### Supplied text
________________

Color image of Jeff Masek and Brian Freitag with logo for USGS EROS podcast Eyes on Earth
Dr. Jeffrey Masek (lower left), NASA Landsat Project Scientist, and Brian Freitag, NASA IMPACT project

But with observations collected every eight to 16 days, there are limits to what can be tracked. On the most recent episode of the USGS EROS podcast Eyes on Earth, listeners had the opportunity to hear about a provisional and soon to be science quality data product that merges Landsat data with data from the European Space Agency’s Sentinel-2 satellites.

Harmonized Landsat-Sentinel (HLS) data will be available through the Land Processes Distributed Active Archive Center (LP DAAC), which is located at EROS. The new data set will offer more opportunities to monitor rapid change and be available in a cloud-friendly format at no cost to users.

The guests on Episode 45 were Landsat Science Team member and Landsat Project Scientist Jeff Masek, who wrote the algorithm that produced the HLS prototype, and Brian Freitag. His team at the Interagency Implementation and Advanced Concepts Team (IMPACT) project at NASA Marshall Space Flight Center worked to scale up HLS and make it friendly for use in the cloud.

________________

[Entries drawn from a collection]
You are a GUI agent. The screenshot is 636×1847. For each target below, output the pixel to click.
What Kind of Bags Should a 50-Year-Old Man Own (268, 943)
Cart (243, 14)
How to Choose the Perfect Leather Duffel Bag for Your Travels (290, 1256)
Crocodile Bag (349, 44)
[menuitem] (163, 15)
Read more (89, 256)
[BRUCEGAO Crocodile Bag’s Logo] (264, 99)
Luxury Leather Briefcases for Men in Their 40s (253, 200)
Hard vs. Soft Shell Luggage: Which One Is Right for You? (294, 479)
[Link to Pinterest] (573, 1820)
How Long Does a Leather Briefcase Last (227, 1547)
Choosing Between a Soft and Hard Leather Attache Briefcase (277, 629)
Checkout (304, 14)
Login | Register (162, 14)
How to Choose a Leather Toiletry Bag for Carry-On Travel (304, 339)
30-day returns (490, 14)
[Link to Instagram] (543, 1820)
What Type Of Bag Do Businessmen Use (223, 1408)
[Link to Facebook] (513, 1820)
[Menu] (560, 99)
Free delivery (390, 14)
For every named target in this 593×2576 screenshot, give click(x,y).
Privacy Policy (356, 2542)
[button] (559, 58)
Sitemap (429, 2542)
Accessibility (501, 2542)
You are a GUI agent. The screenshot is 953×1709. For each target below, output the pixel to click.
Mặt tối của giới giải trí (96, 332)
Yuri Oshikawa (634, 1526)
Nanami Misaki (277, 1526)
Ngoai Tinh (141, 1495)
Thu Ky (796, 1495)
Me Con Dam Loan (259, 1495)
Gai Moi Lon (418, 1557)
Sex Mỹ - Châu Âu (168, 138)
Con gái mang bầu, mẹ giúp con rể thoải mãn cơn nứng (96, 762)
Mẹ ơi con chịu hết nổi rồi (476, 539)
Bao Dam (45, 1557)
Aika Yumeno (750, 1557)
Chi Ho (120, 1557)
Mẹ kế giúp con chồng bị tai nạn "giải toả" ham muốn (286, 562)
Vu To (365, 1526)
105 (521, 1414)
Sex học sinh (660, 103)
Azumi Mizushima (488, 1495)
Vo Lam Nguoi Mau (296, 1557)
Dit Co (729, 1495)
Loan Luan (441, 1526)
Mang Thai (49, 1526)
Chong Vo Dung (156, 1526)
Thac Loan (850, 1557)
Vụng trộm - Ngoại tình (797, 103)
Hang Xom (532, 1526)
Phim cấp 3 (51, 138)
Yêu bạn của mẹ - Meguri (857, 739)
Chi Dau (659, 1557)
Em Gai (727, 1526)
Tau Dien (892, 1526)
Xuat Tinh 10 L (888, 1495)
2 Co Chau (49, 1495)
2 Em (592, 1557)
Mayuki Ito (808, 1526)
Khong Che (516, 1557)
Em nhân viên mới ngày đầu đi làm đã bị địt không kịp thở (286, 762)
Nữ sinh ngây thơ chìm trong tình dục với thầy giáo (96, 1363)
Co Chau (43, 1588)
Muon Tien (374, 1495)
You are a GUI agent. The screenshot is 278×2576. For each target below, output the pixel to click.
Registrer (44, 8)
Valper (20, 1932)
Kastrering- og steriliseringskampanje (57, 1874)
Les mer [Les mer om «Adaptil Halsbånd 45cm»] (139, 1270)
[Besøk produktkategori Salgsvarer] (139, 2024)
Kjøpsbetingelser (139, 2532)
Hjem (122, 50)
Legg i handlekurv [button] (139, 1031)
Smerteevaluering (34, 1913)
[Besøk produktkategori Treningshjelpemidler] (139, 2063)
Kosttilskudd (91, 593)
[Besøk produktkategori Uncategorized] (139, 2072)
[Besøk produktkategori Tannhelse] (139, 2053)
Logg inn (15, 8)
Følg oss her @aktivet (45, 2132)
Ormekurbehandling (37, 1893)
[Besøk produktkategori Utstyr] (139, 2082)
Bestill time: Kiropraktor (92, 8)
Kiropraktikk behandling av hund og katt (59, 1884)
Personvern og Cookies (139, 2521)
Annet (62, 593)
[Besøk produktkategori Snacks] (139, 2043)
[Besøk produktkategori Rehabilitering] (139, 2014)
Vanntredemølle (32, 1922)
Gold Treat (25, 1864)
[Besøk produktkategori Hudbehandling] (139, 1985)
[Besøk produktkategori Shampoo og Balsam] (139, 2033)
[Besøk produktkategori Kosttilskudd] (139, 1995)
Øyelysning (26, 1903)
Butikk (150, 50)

________________

### Tasks to carry out
A. Answer these questions about the Landsat podcast text, one per line:
(i) How often are Landsat observations collected?
(ii) Where is the Land Processes Distributed Active Archive Center located?
(iii) Which episode of Eyes on Earth featured Jeff Masek and Brian Freitag?
B. Rewrite the Landsat podcast text from "Harmonized Landsat-Sentinel (HLS)" up to and including "cost to users.", substituting "no charge" for "no cost".
The records have no connection to the text.

### Solutions per task
A.
(i) Every eight to 16 days.
(ii) At EROS.
(iii) Episode 45.

B.
Harmonized Landsat-Sentinel (HLS) data will be available through the Land Processes Distributed Active Archive Center (LP DAAC), which is located at EROS. The new data set will offer more opportunities to monitor rapid change and be available in a cloud-friendly format at no charge to users.